EXERCISE REQUIREMENTS>
Each line from the one holding "Task: Click the Filter" to the end of the listing below must be given again exactly as it appears.

DATA FOR REVIEW>
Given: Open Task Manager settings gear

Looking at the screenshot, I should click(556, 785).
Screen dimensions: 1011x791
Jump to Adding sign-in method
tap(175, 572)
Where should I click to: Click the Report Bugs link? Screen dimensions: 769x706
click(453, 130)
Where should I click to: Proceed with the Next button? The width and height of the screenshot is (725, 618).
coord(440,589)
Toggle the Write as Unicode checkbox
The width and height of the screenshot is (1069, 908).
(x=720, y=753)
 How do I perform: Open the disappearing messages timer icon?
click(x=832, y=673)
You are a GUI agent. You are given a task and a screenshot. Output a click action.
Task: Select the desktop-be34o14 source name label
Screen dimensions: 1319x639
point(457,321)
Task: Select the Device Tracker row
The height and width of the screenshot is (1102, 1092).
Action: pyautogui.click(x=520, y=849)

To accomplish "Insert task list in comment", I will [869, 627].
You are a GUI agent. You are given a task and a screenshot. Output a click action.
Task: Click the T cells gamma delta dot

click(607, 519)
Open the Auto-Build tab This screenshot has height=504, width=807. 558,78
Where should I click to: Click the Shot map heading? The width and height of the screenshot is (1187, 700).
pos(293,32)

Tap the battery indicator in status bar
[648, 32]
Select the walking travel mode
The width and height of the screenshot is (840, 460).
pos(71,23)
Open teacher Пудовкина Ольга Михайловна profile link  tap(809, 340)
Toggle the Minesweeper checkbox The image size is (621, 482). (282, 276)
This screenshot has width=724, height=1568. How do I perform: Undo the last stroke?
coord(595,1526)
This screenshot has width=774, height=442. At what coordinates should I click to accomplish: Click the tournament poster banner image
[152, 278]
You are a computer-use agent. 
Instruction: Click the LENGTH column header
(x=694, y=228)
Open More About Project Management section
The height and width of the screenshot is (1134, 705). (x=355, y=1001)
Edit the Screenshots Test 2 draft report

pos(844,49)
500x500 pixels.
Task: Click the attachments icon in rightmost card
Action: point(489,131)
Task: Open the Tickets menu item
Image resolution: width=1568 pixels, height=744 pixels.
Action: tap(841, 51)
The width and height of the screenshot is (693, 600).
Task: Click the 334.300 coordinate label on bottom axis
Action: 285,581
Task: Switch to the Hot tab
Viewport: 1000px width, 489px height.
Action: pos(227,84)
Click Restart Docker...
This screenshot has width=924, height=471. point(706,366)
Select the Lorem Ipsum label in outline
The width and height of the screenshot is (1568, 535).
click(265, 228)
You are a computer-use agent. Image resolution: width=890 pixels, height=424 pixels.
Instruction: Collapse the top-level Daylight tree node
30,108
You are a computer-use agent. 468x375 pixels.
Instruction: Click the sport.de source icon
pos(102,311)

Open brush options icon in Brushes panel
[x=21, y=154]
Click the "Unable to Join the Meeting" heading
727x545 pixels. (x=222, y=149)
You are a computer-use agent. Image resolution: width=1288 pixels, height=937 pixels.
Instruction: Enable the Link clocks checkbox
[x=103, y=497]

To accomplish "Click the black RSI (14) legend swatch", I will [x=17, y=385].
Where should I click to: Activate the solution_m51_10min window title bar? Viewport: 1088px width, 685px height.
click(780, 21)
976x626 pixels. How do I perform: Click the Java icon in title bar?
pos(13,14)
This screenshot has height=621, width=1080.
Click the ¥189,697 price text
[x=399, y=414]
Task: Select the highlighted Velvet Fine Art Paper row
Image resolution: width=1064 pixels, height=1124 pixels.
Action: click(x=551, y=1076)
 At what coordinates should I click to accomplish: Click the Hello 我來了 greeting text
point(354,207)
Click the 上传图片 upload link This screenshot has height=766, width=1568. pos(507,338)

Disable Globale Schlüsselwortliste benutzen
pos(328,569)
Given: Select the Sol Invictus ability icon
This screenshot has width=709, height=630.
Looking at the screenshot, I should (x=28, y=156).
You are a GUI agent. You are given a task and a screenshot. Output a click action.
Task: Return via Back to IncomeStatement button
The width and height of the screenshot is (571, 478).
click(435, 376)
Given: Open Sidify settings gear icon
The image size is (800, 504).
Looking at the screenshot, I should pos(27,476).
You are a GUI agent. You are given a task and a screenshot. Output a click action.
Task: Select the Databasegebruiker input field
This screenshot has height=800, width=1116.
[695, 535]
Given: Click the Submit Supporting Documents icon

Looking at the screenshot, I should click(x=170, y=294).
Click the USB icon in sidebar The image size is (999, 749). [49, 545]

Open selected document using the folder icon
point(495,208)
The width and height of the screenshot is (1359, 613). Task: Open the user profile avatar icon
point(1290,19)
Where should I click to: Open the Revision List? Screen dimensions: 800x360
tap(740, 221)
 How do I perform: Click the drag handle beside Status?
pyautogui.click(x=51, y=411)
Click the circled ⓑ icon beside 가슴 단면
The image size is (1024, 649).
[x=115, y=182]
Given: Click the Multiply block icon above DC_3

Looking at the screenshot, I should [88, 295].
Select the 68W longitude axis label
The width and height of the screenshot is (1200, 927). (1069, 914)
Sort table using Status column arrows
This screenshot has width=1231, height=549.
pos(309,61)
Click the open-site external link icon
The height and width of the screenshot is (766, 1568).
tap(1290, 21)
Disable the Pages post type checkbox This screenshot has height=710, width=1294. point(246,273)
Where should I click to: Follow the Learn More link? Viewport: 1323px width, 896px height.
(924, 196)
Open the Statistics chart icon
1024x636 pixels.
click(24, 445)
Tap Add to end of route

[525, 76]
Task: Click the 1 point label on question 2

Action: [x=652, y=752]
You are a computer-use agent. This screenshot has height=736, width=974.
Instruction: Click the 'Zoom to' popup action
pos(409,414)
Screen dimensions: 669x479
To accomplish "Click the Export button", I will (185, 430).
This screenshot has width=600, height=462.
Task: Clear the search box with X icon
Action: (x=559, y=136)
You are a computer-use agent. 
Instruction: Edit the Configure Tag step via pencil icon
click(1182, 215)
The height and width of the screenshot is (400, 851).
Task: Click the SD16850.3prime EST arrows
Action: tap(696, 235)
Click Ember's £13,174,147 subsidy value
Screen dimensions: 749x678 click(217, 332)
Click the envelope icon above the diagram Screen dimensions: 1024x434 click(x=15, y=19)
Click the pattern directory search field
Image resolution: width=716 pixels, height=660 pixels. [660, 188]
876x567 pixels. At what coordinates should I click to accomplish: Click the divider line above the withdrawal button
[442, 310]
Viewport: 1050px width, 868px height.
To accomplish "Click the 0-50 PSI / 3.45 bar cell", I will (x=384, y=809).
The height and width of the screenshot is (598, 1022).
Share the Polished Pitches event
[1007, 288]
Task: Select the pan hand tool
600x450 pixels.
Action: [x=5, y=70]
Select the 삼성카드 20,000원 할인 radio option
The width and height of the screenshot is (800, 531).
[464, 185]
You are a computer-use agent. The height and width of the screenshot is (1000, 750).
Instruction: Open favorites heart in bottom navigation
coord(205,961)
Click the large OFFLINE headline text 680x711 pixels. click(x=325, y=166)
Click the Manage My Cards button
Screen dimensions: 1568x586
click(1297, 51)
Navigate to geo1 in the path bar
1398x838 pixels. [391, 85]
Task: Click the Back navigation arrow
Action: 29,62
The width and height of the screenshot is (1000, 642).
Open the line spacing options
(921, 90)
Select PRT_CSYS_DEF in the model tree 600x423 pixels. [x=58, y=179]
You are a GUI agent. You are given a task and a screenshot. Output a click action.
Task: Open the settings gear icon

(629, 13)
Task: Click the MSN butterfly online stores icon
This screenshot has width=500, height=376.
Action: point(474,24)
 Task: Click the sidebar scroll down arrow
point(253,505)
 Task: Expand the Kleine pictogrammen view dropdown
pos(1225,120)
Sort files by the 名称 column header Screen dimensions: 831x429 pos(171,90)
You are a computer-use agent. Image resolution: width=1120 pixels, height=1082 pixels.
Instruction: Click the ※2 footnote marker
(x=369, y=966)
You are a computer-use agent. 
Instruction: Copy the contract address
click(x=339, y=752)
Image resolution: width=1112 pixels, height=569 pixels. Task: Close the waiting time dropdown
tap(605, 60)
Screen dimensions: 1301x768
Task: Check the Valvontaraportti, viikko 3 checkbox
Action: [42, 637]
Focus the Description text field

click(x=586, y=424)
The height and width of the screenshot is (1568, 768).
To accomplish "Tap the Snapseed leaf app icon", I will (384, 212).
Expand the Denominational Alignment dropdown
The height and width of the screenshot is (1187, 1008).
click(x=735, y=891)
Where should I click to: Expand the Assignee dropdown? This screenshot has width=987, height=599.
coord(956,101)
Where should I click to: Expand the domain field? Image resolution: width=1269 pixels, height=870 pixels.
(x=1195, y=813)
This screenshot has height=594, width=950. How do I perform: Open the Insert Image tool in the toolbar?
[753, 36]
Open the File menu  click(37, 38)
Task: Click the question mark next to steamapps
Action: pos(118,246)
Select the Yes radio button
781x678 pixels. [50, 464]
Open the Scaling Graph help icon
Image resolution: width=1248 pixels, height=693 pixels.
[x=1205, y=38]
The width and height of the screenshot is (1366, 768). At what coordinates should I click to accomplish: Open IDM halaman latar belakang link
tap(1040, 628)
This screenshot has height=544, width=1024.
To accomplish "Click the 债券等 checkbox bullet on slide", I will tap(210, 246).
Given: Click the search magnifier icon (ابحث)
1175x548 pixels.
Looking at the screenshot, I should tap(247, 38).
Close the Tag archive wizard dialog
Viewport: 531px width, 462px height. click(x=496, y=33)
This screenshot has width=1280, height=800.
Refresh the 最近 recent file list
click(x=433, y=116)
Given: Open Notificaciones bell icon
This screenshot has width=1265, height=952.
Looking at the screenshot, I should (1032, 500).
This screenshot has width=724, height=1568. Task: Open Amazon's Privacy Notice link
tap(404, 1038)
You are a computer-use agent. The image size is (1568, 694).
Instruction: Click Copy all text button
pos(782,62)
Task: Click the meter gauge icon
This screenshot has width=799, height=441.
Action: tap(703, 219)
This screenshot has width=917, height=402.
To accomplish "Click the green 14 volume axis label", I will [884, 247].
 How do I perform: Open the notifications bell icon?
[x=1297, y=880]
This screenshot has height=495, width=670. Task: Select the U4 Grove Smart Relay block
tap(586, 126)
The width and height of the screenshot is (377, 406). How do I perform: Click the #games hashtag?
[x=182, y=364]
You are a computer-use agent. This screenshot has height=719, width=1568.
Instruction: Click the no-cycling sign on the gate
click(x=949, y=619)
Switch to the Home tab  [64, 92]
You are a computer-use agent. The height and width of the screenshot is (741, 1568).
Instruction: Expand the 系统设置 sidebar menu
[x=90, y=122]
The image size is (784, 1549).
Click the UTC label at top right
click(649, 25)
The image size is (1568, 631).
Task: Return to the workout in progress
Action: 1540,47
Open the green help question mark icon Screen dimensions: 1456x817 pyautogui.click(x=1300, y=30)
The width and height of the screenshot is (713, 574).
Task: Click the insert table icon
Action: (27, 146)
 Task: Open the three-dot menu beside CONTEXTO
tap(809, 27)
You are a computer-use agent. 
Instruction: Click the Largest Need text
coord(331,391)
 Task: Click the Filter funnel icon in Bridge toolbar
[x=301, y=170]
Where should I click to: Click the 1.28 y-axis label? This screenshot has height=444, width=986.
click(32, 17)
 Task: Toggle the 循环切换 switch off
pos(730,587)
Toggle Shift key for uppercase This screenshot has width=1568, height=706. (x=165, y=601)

WRITTEN REPLY>
 Task: Click the Filter funnel icon in Bridge toolbar
[x=301, y=170]
Where should I click to: Click the 1.28 y-axis label? This screenshot has height=444, width=986.
click(32, 17)
 Task: Toggle the 循环切换 switch off
pos(730,587)
Toggle Shift key for uppercase This screenshot has width=1568, height=706. (x=165, y=601)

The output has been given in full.